Set task → Reproduce the passage of the Lexus Design Award article below, starting with "The Lexus Design" and going on through "the wearer’s senses.", changing "seaweed" to "kelp".

Text passage →
=-=-=

Lexus Design Award 2018: cork furniture, illustrated eggs and fabric flowerpots

The annual Lexus Design Award, part of Milan Design Week, sees four finalists create concepts that aim to tackle world issues such as pollution, waste and recycling. We look at this year’s winners.

Every year, Salone del Mobile – otherwise known as Milan Design Week – is awash with installations, exhibitions and awards that look to raise the profile of international designers, while also illuminating the Italian city for six days.

The Lexus Design Award is a scheme that does just this, but spotlights graduate and up-and-coming designers as opposed to established ones. Now in its sixth year, the award seeks design concepts that aim to make the world better in some way, often with a focus on the environment and sustainability, and with a different theme every year.

Previous winners have included Agar Plasticity, an eco-friendly packaging solution made from seaweed, and Sense-Wear, a clothing collection that can stimulate the wearer’s senses.

=-=-=

Dataset content →
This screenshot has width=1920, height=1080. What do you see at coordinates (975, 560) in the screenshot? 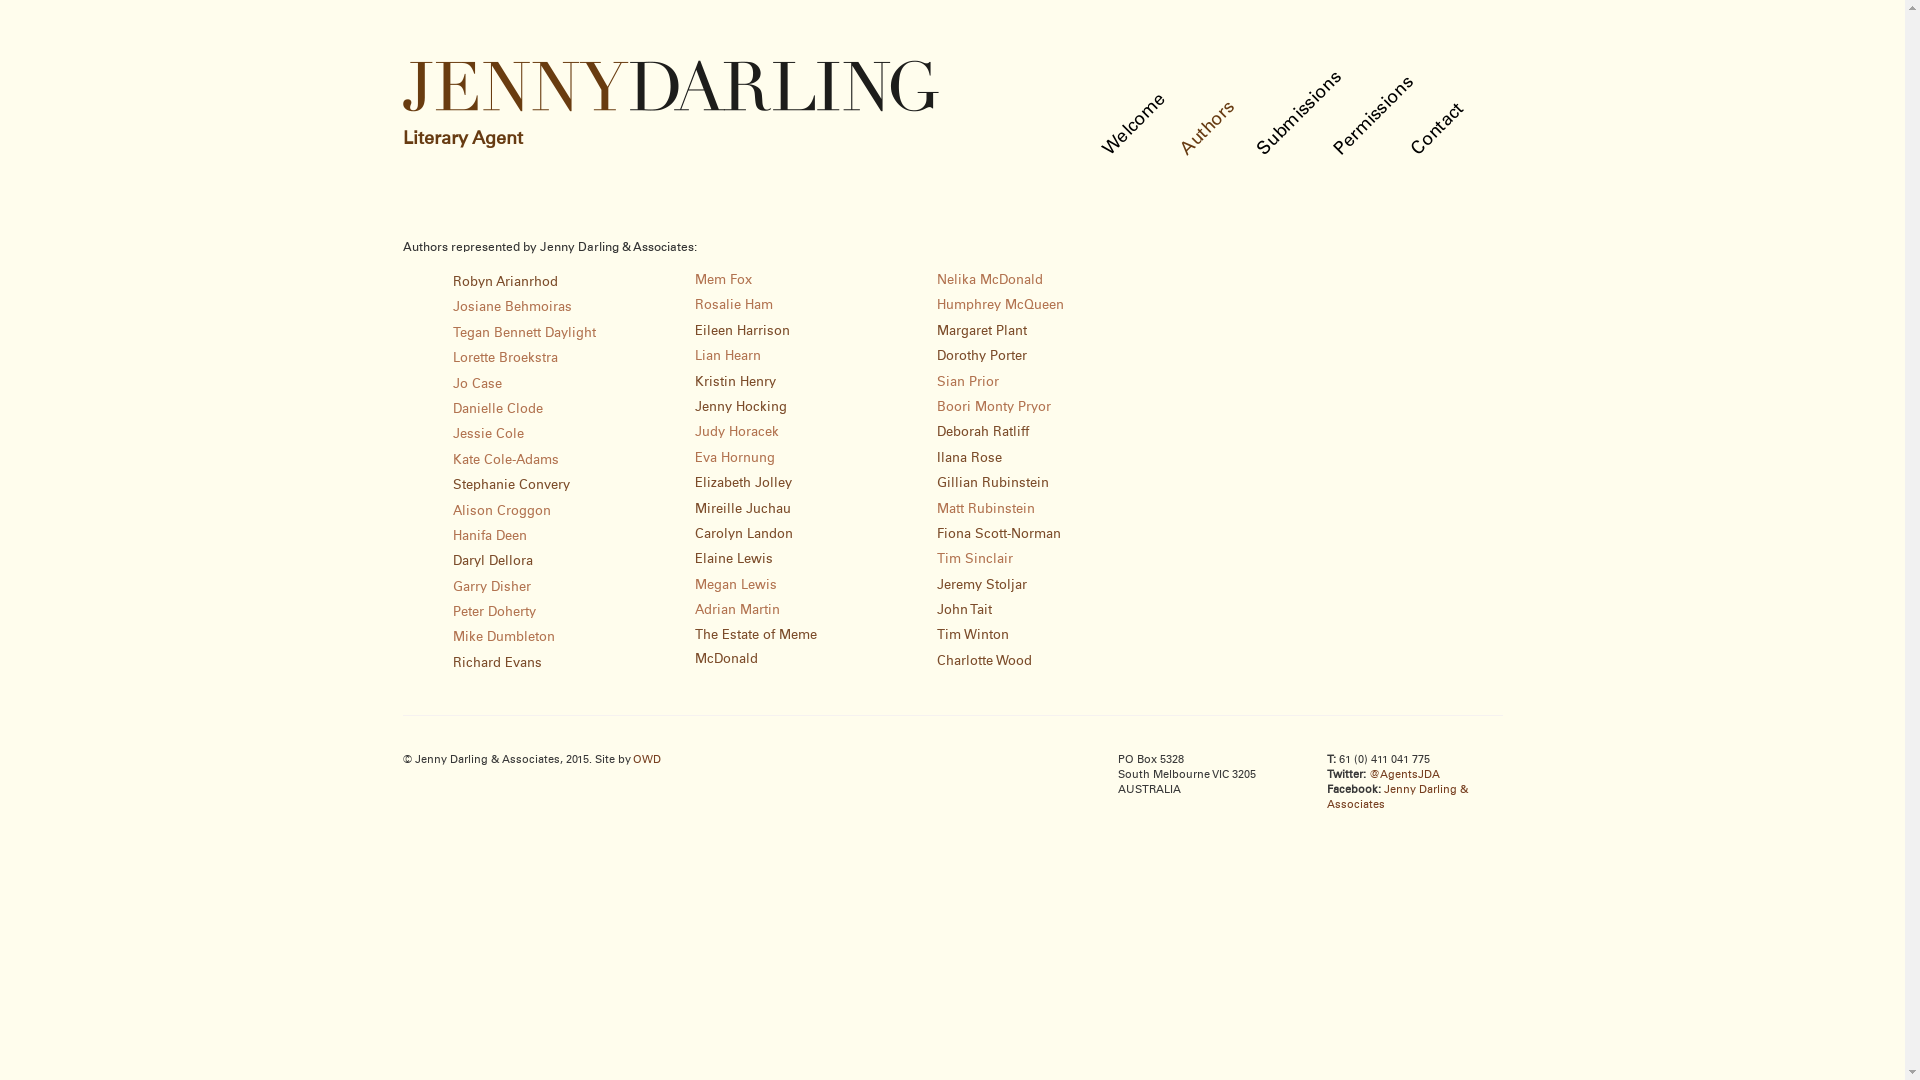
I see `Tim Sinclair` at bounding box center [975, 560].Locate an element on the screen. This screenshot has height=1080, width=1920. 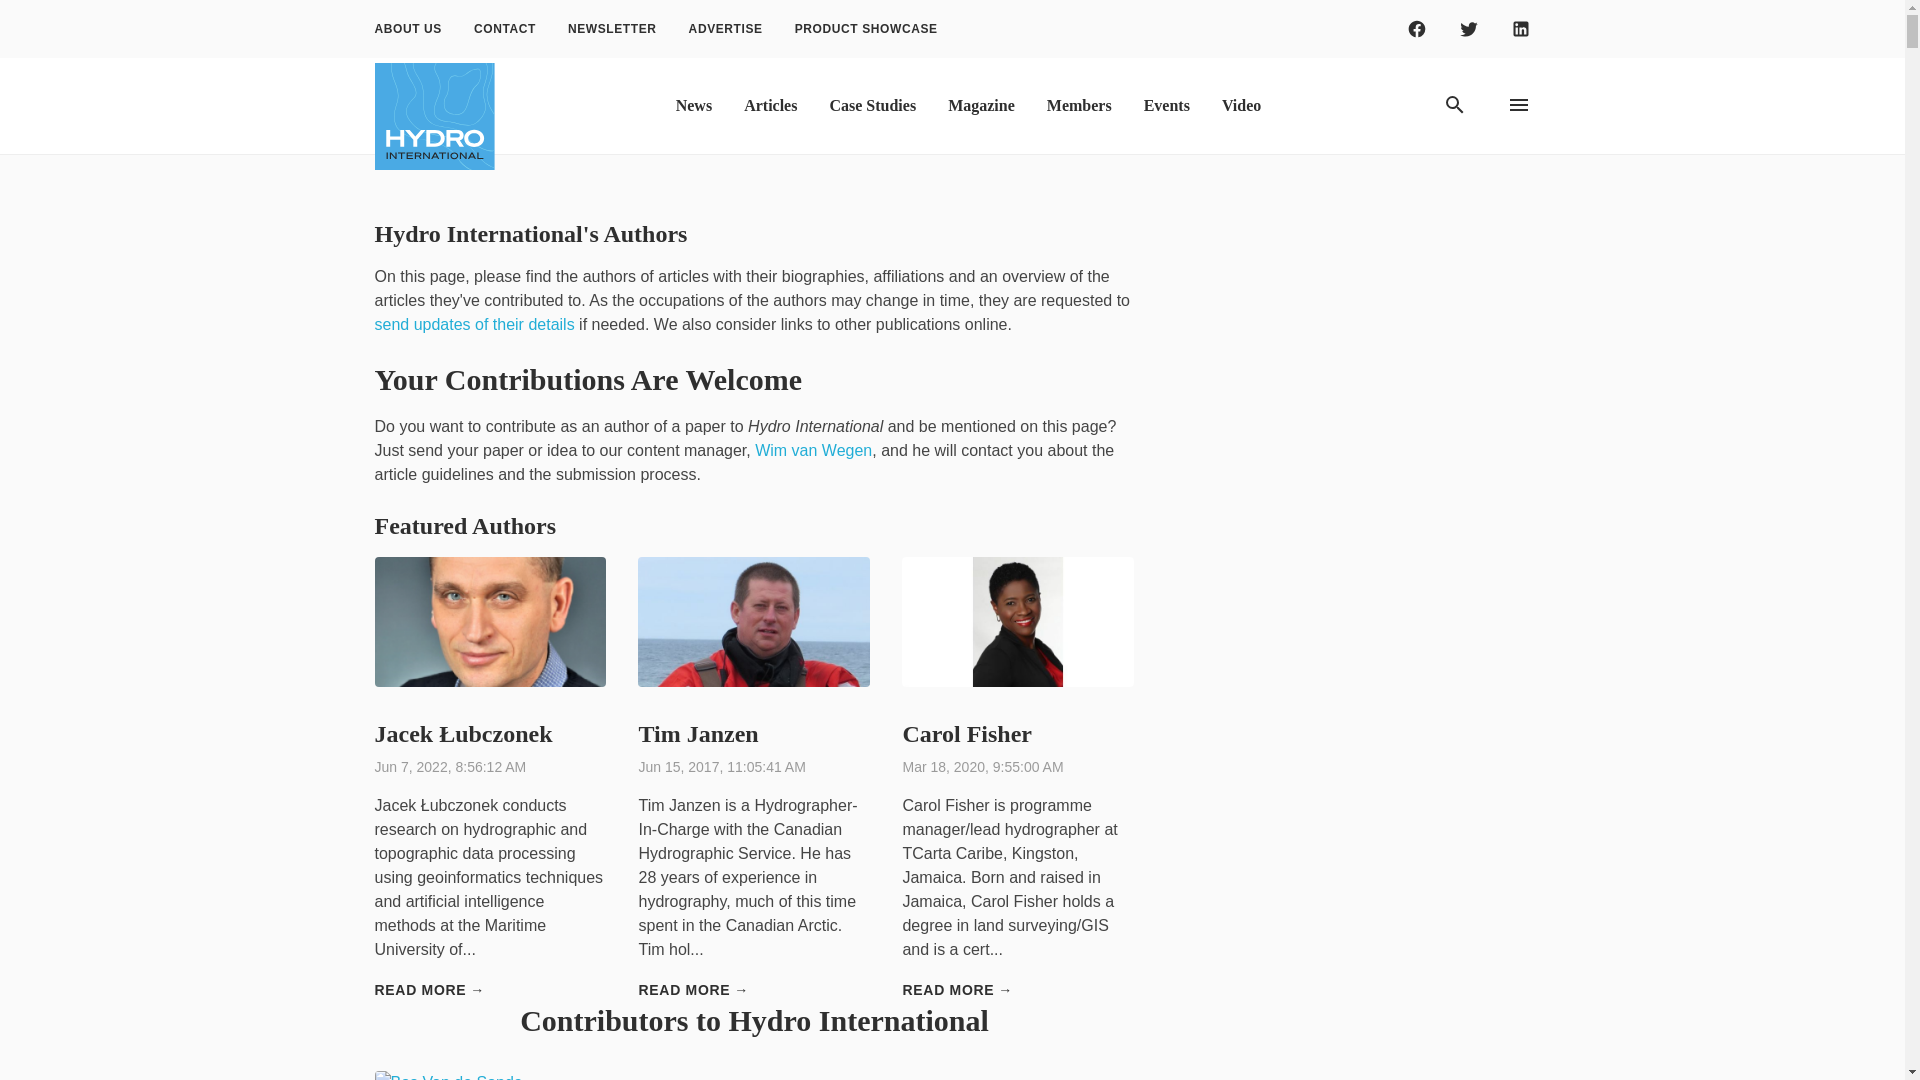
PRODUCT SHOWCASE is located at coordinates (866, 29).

=-=-=

Expected answer →
The Lexus Design Award is a scheme that does just this, but spotlights graduate and up-and-coming designers as opposed to established ones. Now in its sixth year, the award seeks design concepts that aim to make the world better in some way, often with a focus on the environment and sustainability, and with a different theme every year.

Previous winners have included Agar Plasticity, an eco-friendly packaging solution made from kelp, and Sense-Wear, a clothing collection that can stimulate the wearer’s senses.